The task: Repeat, line for line, the entries below from the first line to the line containing "Pre-Owned Handbags (655, 171)", counting both ends.

Dataset entries:
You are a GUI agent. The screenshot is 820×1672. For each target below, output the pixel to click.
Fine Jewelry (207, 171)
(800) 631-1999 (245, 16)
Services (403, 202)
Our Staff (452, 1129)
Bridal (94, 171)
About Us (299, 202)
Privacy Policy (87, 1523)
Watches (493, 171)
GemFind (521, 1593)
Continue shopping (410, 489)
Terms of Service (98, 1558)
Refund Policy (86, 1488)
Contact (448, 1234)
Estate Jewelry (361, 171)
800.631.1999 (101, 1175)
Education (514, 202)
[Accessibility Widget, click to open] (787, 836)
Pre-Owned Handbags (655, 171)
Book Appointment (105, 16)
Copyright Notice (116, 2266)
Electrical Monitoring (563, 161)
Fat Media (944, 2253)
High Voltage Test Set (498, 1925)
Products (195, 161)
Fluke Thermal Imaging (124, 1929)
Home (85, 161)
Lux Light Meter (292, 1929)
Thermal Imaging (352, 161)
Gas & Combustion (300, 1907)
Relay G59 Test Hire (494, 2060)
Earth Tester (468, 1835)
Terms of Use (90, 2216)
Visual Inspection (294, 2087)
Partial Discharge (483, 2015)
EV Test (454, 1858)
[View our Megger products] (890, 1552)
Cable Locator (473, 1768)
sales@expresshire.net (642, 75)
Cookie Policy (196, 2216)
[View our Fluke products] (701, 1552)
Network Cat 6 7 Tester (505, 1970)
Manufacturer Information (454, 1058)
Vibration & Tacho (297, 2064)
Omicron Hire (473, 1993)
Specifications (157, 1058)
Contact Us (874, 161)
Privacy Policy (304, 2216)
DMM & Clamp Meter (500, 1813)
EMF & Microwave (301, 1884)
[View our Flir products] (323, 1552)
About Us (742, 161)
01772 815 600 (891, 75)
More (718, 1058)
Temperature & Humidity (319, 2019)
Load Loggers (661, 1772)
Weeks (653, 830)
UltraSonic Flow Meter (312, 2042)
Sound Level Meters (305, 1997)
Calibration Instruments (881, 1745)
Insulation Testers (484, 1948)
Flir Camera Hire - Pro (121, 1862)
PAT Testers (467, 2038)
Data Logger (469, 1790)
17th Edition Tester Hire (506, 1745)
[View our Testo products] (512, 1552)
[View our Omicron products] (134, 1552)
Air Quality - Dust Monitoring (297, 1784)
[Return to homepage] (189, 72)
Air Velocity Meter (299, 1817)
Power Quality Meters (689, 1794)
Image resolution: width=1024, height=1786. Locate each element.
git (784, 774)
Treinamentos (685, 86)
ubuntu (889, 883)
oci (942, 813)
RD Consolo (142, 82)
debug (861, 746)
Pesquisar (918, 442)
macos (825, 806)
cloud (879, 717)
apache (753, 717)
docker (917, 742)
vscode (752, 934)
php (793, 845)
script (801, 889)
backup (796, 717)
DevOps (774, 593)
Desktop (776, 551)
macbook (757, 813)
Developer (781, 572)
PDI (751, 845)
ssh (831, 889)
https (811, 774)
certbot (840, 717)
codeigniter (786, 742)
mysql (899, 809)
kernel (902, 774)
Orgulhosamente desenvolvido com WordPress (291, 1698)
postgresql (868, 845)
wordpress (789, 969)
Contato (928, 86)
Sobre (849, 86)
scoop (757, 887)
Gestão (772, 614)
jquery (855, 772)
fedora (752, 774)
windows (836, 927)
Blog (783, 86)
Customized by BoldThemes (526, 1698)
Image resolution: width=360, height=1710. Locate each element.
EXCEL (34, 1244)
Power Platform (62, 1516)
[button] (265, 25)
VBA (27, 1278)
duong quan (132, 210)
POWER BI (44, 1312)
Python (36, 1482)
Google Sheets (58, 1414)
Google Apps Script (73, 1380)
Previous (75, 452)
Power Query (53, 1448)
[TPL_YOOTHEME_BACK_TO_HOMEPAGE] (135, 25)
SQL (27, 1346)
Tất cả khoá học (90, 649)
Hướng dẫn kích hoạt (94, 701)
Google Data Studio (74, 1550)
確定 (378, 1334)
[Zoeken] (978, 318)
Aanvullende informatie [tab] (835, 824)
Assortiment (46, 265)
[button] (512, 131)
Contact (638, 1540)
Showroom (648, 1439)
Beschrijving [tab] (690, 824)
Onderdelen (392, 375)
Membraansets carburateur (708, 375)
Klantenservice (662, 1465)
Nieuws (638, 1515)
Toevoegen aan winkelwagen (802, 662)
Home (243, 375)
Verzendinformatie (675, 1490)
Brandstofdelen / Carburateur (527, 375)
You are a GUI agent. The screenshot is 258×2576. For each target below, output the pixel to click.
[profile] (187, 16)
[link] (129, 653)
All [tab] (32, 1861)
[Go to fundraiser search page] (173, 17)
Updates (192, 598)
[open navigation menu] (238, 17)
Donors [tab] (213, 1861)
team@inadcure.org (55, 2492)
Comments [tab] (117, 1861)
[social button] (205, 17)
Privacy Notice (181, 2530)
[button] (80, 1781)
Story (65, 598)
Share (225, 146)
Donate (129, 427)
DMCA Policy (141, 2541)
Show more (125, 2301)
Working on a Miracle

Answer section:
You are a GUI agent. The screenshot is 820×1672. For each target below, output the pixel to click.
Fine Jewelry (207, 171)
(800) 631-1999 (245, 16)
Services (403, 202)
Our Staff (452, 1129)
Bridal (94, 171)
About Us (299, 202)
Privacy Policy (87, 1523)
Watches (493, 171)
GemFind (521, 1593)
Continue shopping (410, 489)
Terms of Service (98, 1558)
Refund Policy (86, 1488)
Contact (448, 1234)
Estate Jewelry (361, 171)
800.631.1999 (101, 1175)
Education (514, 202)
[Accessibility Widget, click to open] (787, 836)
Pre-Owned Handbags (655, 171)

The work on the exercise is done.